The defendant in the present case should not have been asked to admit an element of a crime with which he was not charged. To do so was to exact a price from him for exercising his constitutional right to force the state to prove him guilty of sexual assault in the first degree. He chose not to plead guilty to that crime and the state chose not to proceed with a trial for that offense. When the state elected to file a substitute information charging him with the lesser offense of sexual assault in the third degree and he chose to plead guilty to the lesser offense, the trial court was then precluded from attempting, during sentencing, to obtain an admission of guilt of the greater crime. The failure of the defendant to admit that he had sexual intercourse with the victim does not necessarily indicate his reluctance to be restored to a crime-free life. It is equally indicative of his own belief in his own innocence of the crime of sexual assault in the first degree.

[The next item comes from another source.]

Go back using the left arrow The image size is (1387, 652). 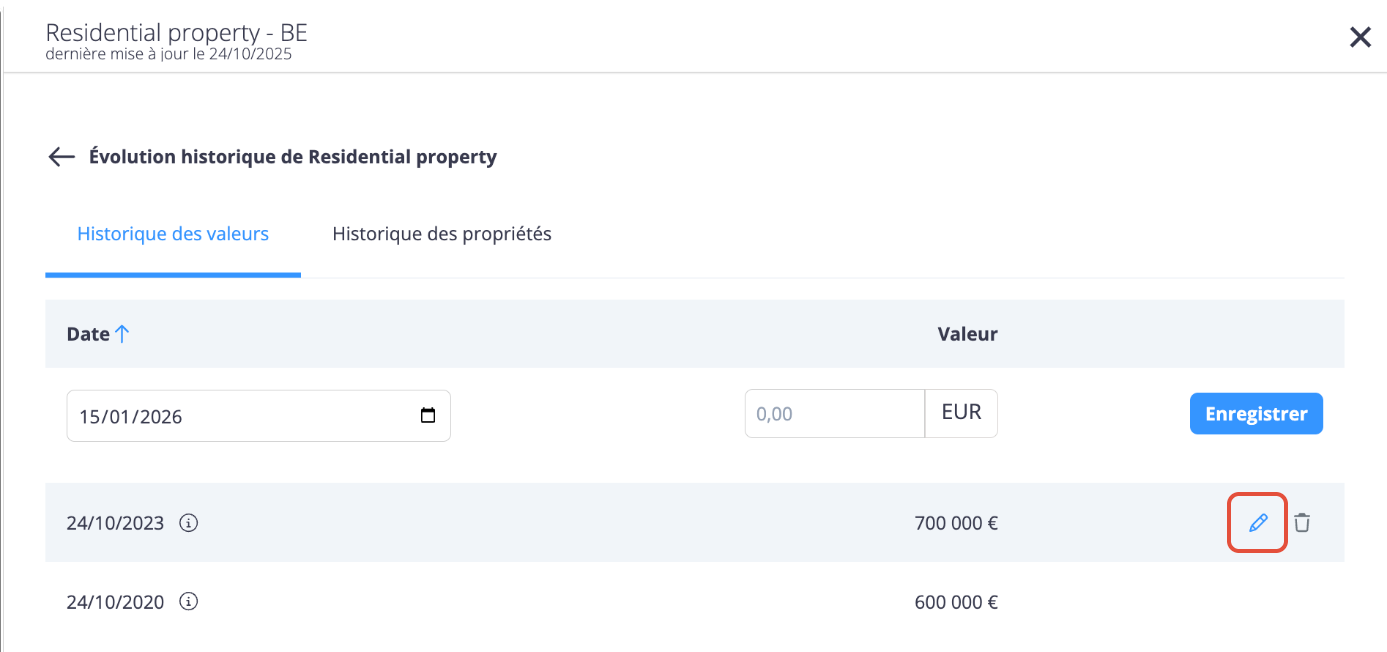click(62, 157)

Although it is my opinion that the trial court should not have tainted its sentence with the inference that a persistence by the defendant that he was innocent of the crime with which he was originally charged would *Page 740 result in a heavier sentence, I find that the sentence should not be disturbed. The sentence, on the facts of this case, was warranted even without a belief of the trial court in the defendant's desire for rehabilitation. Mahoney v. State, supra; People v. Costello, supra.